SOP-5-I-42Q-MES0152 Identity Access Management

From 42Q
Revision as of 19:54, 21 May 2024 by Marisol vargas (talk | contribs)
(diff) ← Older revision | Latest revision (diff) | Newer revision → (diff)
Jump to navigation Jump to search


42Q Home >Account Services > Identity Access Management

 

 

Account Services 
Identity Access Management 
Version MES 15.81
Revision E1

 

 

 

Introduction

This document outlines the integral role that 42Q IAM (Identity Access Management) plays in enhancing the security and efficiency of our portal. By offering adaptable solutions to cater to various policies, it ensures robust authentication and authorization mechanisms.

The42Q IAM system serves as the cornerstone of our unified login management for the 42Q portal. Its primary function is to provide a comprehensive suite of tools that not only cater to diverse authentication needs but also reinforce the security landscape.

This document introduces the dual authentication methods offered by 42Q IAM:

  • Enterprise Authentication
  • Local Authentication.

In this document, regardless of the chosen path –  Enterprise Authentication or Local Authentication – users can expect a streamlined and secure process that safeguards sensitive information and preserves user privacy.

Upon accessing the 42Q portal URL, users are promptly redirected to a unified login page orchestrated by the IAM system. This pivotal gateway marks the beginning of a secure and user-centric journey within our portal.

 


Figure 1: IAM Login Page

AIM Smartlogin.png

 

42Q has two types of Enterprise Authentication: Federated and Non-Federated setups as explained below:

 

 


Enterprise Authentication with Federation Setup 

42Q IAM supports Federated authentication, which allows users to pass authorized credentials to the portal.

The Enterprise account with federation setup allows users to log in with the UID or email address, if the account is created by email address, users need to log in with their email address.

To access, as an Enterprise Authentication with Federation Setup user, follow the steps below: 

  1. Enter UID or email address in the Username field on the unified login page.
  2. Select the button Next'.'
  3. Enter the Username and Password, then select the Submit button. 

 
Figure 2: Enterprise Account with Federation Setup

 AIM AccountFed Setup.png  

 

 


Enterprise Authentication without Federation Setup

Enterprise accounts without federation setup will prompt from password and validate credentials with the previously configured enterprise for that instance.  

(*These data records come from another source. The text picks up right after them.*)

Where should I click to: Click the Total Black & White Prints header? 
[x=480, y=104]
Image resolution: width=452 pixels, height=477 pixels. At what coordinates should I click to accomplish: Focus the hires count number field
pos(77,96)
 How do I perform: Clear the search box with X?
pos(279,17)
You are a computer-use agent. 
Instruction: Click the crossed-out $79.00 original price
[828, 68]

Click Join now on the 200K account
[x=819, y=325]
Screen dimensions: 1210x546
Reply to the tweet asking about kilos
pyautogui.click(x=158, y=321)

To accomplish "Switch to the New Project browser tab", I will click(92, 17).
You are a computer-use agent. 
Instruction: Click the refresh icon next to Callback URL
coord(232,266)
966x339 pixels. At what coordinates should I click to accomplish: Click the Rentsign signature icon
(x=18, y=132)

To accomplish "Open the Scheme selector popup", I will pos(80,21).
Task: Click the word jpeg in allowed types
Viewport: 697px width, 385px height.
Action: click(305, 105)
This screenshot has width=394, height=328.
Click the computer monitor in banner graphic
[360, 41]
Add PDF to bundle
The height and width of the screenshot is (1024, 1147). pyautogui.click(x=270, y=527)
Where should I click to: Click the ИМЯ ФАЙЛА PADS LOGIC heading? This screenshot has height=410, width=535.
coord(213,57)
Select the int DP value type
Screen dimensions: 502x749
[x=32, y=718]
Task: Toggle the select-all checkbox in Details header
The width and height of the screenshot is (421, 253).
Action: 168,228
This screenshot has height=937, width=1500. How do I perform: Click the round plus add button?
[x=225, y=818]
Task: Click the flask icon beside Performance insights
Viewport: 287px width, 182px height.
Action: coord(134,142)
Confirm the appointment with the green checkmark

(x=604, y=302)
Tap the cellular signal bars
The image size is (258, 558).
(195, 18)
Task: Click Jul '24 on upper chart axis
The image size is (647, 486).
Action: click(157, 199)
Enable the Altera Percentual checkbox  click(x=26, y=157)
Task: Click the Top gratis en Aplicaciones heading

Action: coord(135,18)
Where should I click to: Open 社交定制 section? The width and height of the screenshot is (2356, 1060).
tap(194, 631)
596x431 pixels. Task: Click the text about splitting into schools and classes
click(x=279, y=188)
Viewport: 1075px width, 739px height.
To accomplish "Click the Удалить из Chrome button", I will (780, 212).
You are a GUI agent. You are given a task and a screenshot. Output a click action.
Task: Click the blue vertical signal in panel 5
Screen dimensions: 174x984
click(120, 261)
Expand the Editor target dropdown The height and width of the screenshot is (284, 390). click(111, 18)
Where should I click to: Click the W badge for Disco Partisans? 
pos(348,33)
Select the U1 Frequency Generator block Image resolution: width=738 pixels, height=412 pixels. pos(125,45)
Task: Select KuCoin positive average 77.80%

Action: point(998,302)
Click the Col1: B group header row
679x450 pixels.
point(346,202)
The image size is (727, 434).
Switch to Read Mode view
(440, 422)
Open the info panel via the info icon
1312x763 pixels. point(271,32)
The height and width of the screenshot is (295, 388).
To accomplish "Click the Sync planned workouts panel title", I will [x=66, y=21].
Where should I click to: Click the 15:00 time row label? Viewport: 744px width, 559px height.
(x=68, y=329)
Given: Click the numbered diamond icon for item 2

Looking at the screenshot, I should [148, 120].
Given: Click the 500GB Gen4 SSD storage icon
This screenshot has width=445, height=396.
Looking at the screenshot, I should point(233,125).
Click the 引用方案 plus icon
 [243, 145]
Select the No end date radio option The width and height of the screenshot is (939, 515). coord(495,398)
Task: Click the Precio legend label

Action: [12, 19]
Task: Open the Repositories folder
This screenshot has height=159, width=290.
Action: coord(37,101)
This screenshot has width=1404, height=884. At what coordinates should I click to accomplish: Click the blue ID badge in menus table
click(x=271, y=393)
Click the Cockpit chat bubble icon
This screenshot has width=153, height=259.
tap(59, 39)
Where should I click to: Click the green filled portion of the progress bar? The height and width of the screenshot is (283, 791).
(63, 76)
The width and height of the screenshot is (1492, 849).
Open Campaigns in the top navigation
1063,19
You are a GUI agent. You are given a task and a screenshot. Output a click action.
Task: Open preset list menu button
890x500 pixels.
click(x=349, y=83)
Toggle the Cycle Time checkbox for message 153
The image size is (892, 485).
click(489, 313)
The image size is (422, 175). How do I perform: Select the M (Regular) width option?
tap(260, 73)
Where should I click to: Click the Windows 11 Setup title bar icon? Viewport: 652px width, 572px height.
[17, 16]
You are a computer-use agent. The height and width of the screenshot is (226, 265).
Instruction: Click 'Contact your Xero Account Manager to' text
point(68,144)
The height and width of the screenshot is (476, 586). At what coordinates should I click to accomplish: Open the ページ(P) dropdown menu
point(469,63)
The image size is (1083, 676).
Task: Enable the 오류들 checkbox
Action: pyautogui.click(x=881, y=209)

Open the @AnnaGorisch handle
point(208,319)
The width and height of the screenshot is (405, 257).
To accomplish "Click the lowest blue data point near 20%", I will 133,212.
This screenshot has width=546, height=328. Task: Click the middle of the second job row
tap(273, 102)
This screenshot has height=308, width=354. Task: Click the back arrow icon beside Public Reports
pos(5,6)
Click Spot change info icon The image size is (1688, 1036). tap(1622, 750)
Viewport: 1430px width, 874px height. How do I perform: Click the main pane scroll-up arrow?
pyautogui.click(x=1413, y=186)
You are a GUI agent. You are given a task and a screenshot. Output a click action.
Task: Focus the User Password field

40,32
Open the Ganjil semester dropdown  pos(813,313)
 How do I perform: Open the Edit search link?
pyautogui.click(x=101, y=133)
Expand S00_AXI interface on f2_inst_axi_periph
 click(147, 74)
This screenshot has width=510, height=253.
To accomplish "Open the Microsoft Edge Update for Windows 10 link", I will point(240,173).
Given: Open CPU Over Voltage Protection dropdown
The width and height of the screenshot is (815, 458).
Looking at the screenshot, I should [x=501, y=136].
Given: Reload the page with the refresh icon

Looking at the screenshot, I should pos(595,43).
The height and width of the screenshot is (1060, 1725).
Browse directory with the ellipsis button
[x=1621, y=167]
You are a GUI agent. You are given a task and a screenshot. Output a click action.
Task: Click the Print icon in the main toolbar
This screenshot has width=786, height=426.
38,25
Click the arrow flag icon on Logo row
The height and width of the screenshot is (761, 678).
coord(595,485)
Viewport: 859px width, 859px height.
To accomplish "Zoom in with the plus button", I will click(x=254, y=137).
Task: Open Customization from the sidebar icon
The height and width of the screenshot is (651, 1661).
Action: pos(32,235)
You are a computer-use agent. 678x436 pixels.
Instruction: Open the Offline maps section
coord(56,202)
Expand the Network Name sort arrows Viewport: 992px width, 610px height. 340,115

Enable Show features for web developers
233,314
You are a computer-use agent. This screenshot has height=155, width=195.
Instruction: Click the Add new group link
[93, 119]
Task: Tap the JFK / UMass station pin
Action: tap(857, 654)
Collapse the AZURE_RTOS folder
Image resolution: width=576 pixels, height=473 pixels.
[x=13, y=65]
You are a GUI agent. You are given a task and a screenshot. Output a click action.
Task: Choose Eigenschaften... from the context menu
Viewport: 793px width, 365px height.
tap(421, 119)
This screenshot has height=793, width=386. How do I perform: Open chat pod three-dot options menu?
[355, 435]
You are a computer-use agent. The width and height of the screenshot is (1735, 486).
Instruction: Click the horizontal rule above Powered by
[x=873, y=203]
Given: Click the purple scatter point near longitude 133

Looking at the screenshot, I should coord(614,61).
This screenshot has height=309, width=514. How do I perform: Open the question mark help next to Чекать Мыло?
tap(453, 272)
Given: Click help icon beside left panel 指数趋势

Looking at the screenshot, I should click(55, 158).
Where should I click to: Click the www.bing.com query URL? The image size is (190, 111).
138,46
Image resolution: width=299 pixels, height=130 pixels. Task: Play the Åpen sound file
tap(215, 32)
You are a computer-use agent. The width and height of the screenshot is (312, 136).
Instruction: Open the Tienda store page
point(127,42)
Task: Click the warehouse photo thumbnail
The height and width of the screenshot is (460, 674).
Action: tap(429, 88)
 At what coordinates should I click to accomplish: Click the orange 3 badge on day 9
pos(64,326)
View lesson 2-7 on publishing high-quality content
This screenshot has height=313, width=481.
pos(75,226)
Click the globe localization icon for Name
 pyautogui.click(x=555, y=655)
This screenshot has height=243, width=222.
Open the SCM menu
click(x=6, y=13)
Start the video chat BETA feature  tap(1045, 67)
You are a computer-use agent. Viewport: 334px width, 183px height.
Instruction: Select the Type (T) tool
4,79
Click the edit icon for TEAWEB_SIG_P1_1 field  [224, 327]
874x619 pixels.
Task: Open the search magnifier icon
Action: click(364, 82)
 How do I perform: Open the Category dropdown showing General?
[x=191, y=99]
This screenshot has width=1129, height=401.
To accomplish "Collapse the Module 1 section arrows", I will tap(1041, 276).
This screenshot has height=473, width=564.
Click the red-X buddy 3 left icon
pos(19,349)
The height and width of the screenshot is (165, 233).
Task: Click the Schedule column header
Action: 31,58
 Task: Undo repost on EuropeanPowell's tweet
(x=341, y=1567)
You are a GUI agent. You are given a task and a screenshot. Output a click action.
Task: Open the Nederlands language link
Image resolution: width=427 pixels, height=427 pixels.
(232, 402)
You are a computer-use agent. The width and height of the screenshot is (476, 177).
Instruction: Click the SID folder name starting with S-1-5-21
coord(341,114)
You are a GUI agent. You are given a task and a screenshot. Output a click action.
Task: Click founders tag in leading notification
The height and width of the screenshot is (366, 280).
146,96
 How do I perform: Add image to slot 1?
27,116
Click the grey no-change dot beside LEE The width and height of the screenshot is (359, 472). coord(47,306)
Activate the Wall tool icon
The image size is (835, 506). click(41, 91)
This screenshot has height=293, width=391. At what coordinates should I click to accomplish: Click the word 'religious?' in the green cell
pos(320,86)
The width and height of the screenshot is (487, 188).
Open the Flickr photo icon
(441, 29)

Users are allowed to log in with their username, the username can be UID or email address. 

To access 42Q, as an Enterprise user without federation, follow the steps below: 

 

  1. Enter the Enterprise account in the Username field at the unified login page.
  2. Select the Next button.


Figure 3: Enterprise Account without Federation Login

AIM Local .png

 

  1. The system will ask users to input the password.

 

Figure 4: Input Password Form

AIM PasswordForm.png

 

  1. Once the username and password are valid, the system redirects to the 42Q home page with the user signed in.

 

 

Figure 5: Enterprise  Account Login 42Q Portal

AIM Login42QPortal.png

 

 

 

 

Local Authentication

42Q IAM also supports Local authentication; in the example below, the username is one Local user. Also, Local users can be set up with alphanumeric, or email format.

 


Figure 6: Local Account

AIM User LocalAccount.png

 

To access 42Q, as a Local user follow the steps below: 

  1. Enter the Local user account in the Username field at the unified login page.
  2. Select the Next.
  3. The system will ask users to input the password.
  4. Once the username and password are valid, the system redirects to the 42Q home page with the user signed in.

 

Forgot Password

When users forget their password, they can reset their password by clicking the Forgot password? link on the landing page is an option is available for Local Users. Once clicked, users will be redirected to the Account Services to reset the password and the user's supervisor or support team will provide assistance for password changes.

 

For Enterprise users, an email will be provided with the following information concerning password changes. An expired link will be emailed to users with a link provided to change the desired password. 


Figure 8: Forget Password

AIM PassForgot.png

 


Note: In 60 days (default value) local users will have to change their password and if they haven't had a chance to log into the system during that period, their account will be inactivated.